Jakarta –
Komitmen Presiden Joko Widodo untuk membangun infrastruktur di Papua secara massif, menurut sosiolog Retor AW Kaligis, merupakan bagian dari upaya pemerintah mengurangi ketimpangan dengan daerah lain di Indonesia. Namun dia mengingatkan bahwa pembangunan fisik itu sejatinya baru separuh jalan dalam membangun Papua.
“Tujuan utamanya kan memperbaiki kesejahteraan masyarakat di sana,” kata Retor yang sehari-hari mengajar di STISIP Widuri saat berbincang dengan detikcom, Senin (16/10/2017).
Pada gilirannya, dengan semakin membaiknya kesejahteraan masyarakat Papua tentu diharapkan perasaan dikucilkan sebagai sesama anak bangsa akan pupus. Konflik dan separatisme pun tidak akan lagi menjadi isu pokok sehingga masyarakat bakal memalingkan muka dari gerakan itu.
Sementara dalam Jurnal Insani edisi 1 Desember 2011, Retor pernah menulis paper bertajuk ‘Dimensi Masalah Sosial, Sosiologis, dan Sosietal di Papua’. Di situ dia mengungkapkan bahwa pemerintah Orde Baru memiliki kecenderungan pendekatan keamanan ketika membangun Papua. Hasilnya sejarah kelam meliputi pembangunan Papua. Proses kekerasan struktural terjadi sebelum 1969.

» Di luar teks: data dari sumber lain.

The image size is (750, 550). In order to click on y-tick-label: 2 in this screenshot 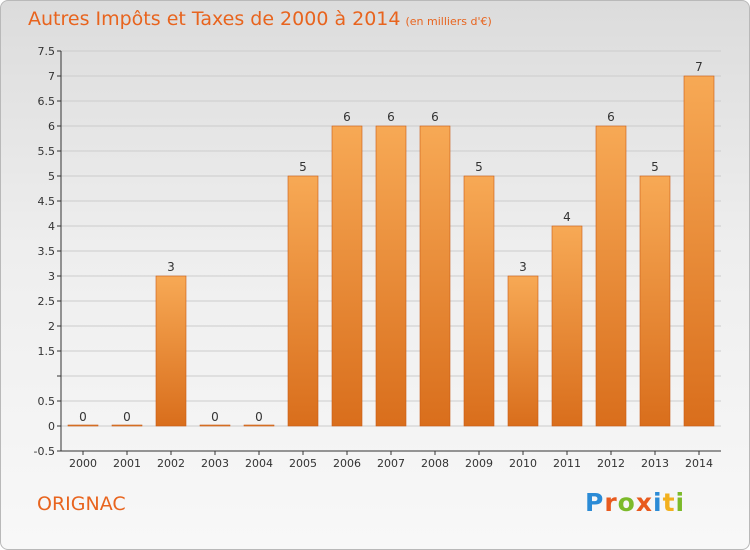, I will do `click(52, 326)`. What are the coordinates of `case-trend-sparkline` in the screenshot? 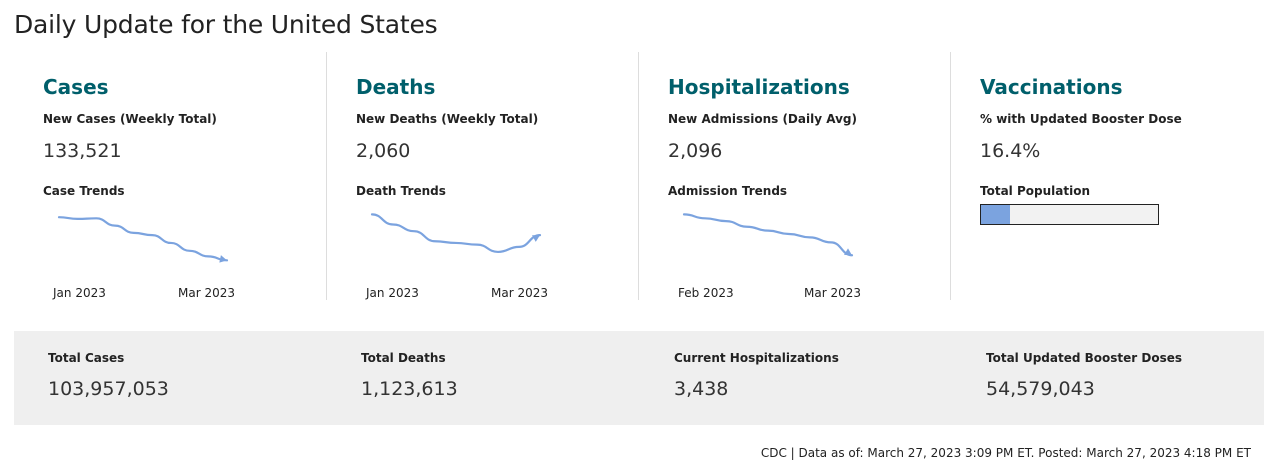 It's located at (143, 237).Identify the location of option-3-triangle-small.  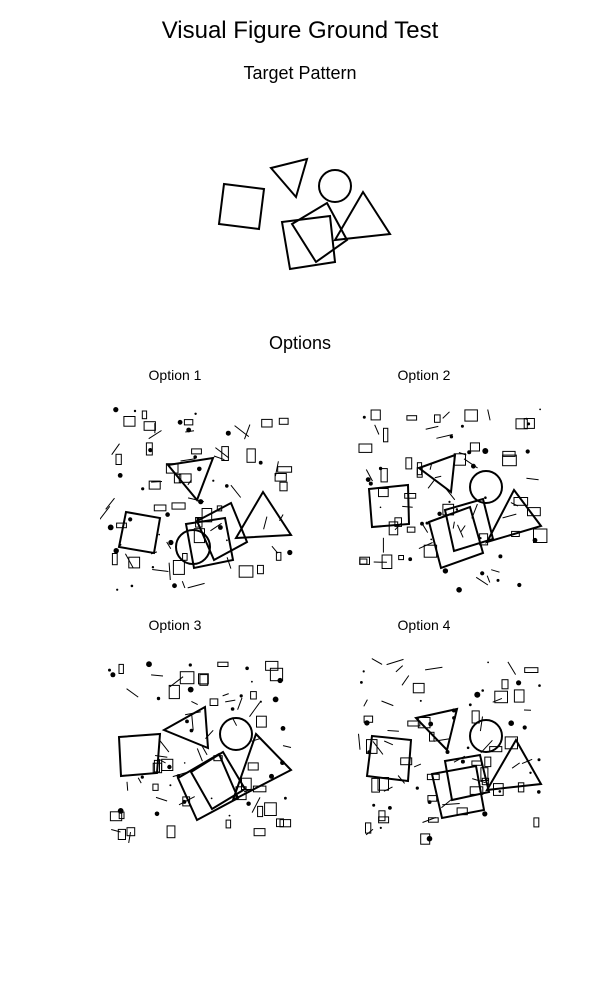
(186, 728).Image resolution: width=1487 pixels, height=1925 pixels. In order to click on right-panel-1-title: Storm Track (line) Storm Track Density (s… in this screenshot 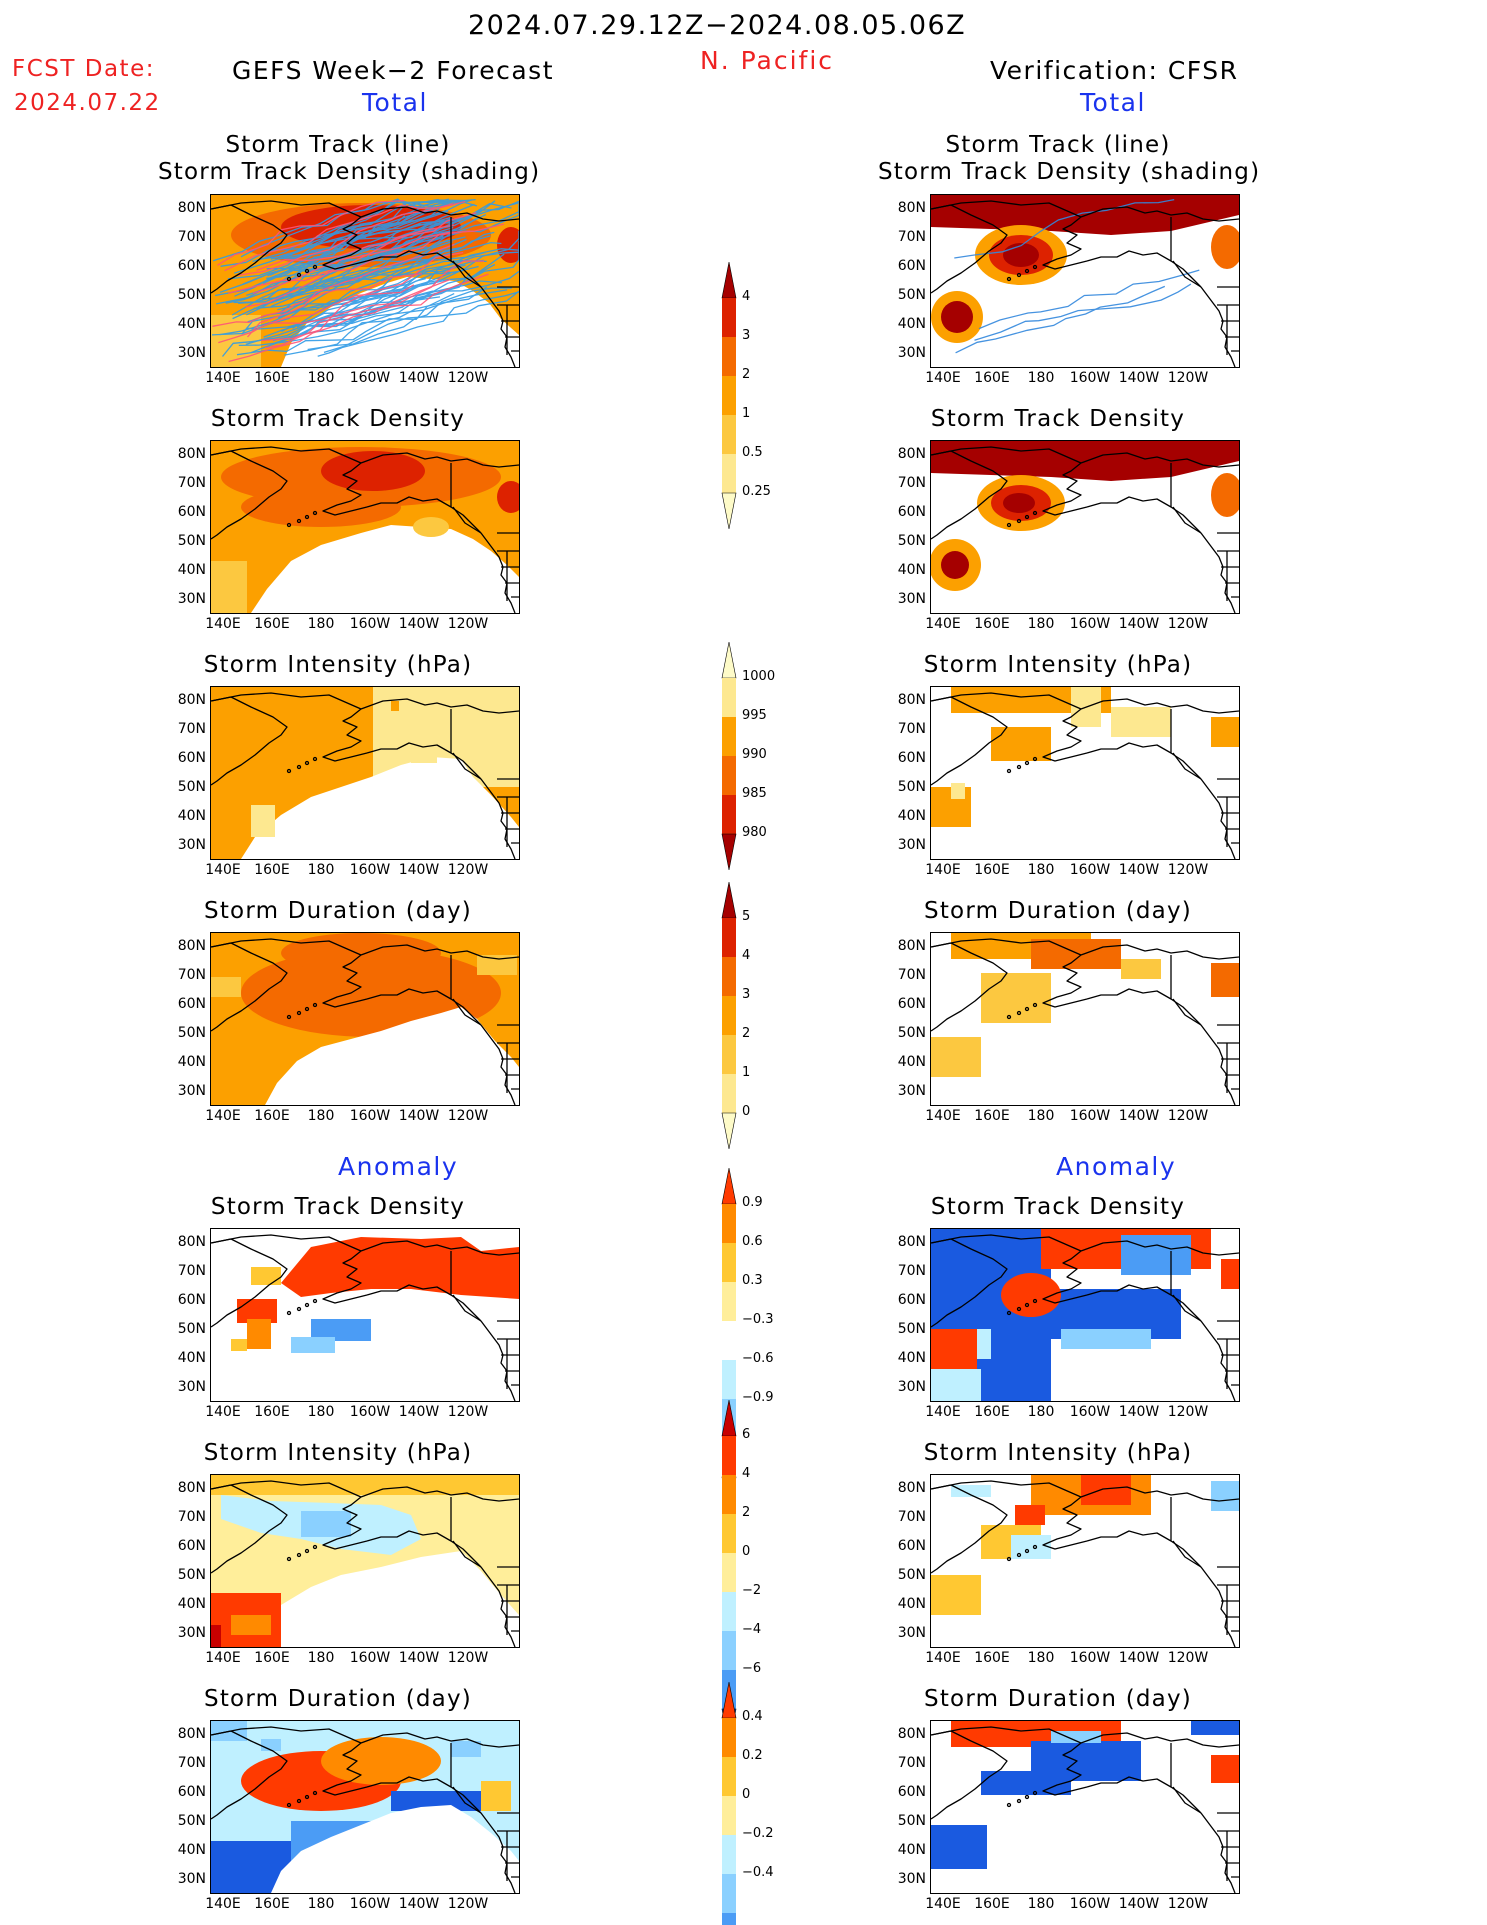, I will do `click(1068, 159)`.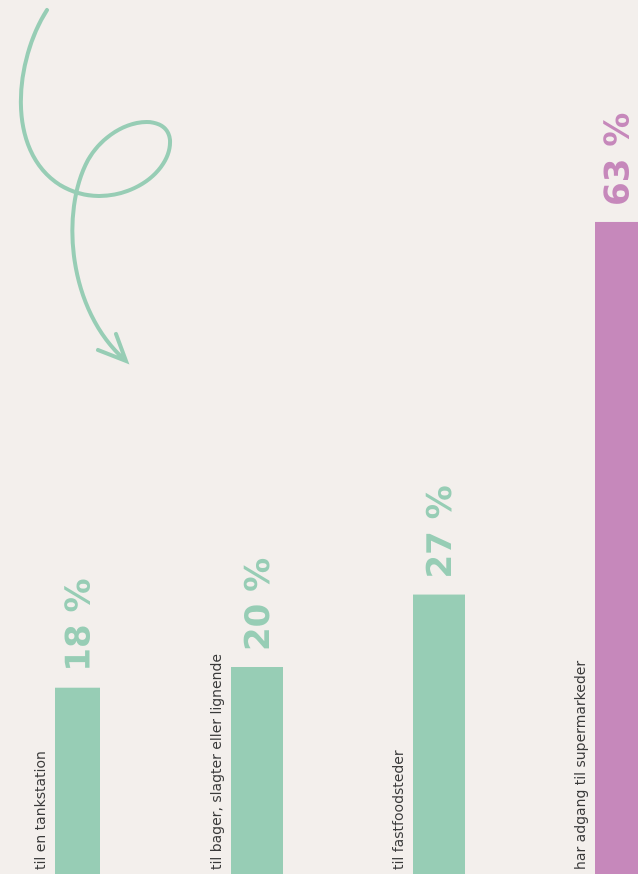 This screenshot has width=638, height=874. Describe the element at coordinates (217, 762) in the screenshot. I see `category-label: til bager, slagter eller lignende` at that location.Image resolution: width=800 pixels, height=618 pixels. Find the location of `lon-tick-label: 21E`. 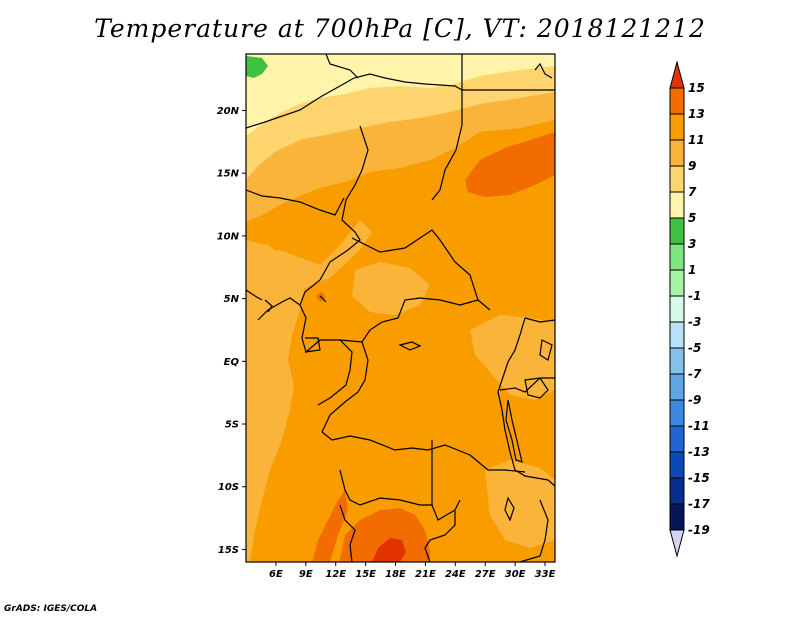

lon-tick-label: 21E is located at coordinates (426, 574).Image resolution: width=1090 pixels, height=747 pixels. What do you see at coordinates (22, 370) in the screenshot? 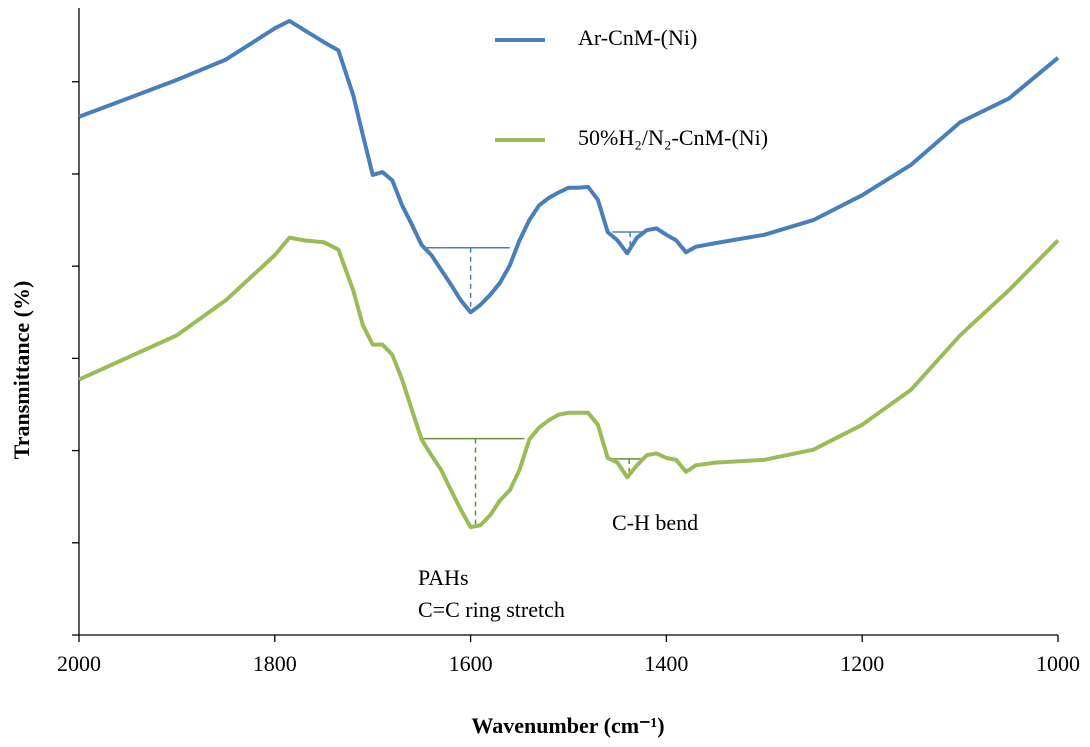
I see `y-axis-label: Transmittance (%)` at bounding box center [22, 370]. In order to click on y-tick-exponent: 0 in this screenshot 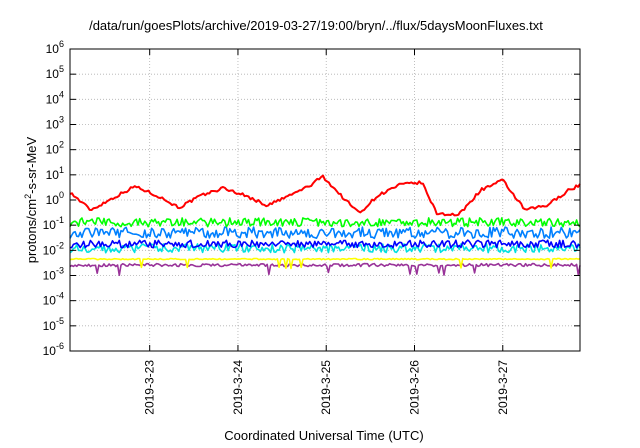, I will do `click(62, 195)`. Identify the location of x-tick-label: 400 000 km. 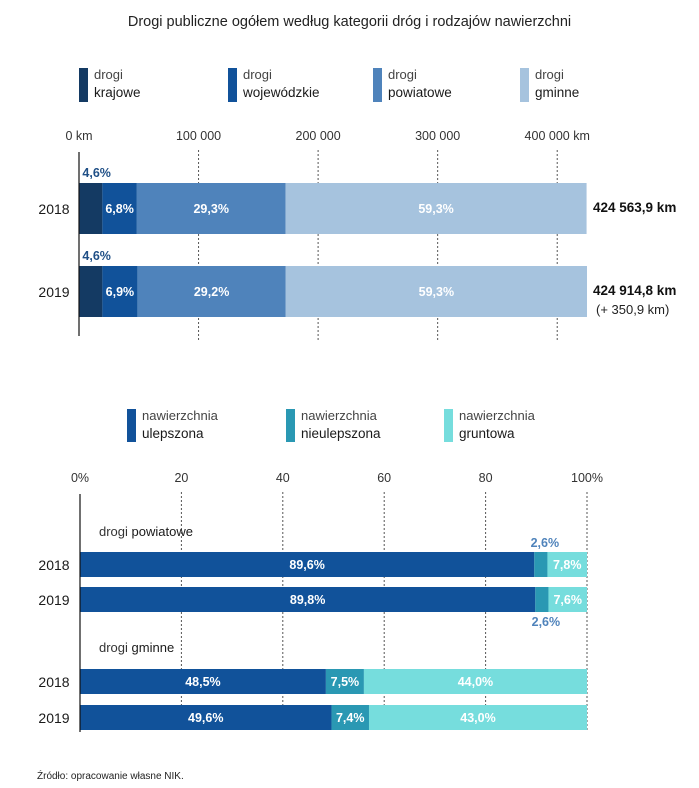
(558, 136).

Indonesia yang tengah mengalami krisis ekonomi membawa barang dari Papua sehingga memunculkan stigma bahwa orang Indonesia melakukan perampokan.
Selain itu harga di Papua melambung tinggi karena masalah distribusi hingga nilai tukar IB (rupiah Irian Barat) nilainya sepuluh kali lipat dari rupiah biasa. Banyak masyarakat tidak mampu membeli barang.
“Krisis ini membawa permasalahan sosial, terjadi kerusuhan di berbagai tempat seperti manokwari, Biak, Yapen Waropen, dan Sukarnapura (sekarang Jayapura),” tulis Retor.
Pasca reformasi 1998, pendekatan keamanan diubah menjadi pendekatan kesejahteraan. Pembangunan Papua selalu berdengung dalam kebijakan pemerintah. “Namun pelaksanaannya berjalan lamban. Baru pada pemerintahan Jokowi kali ini pembangunan infrastruktur dikebut,” ujar penulis buku Marhaen dan Wong Cilik itu.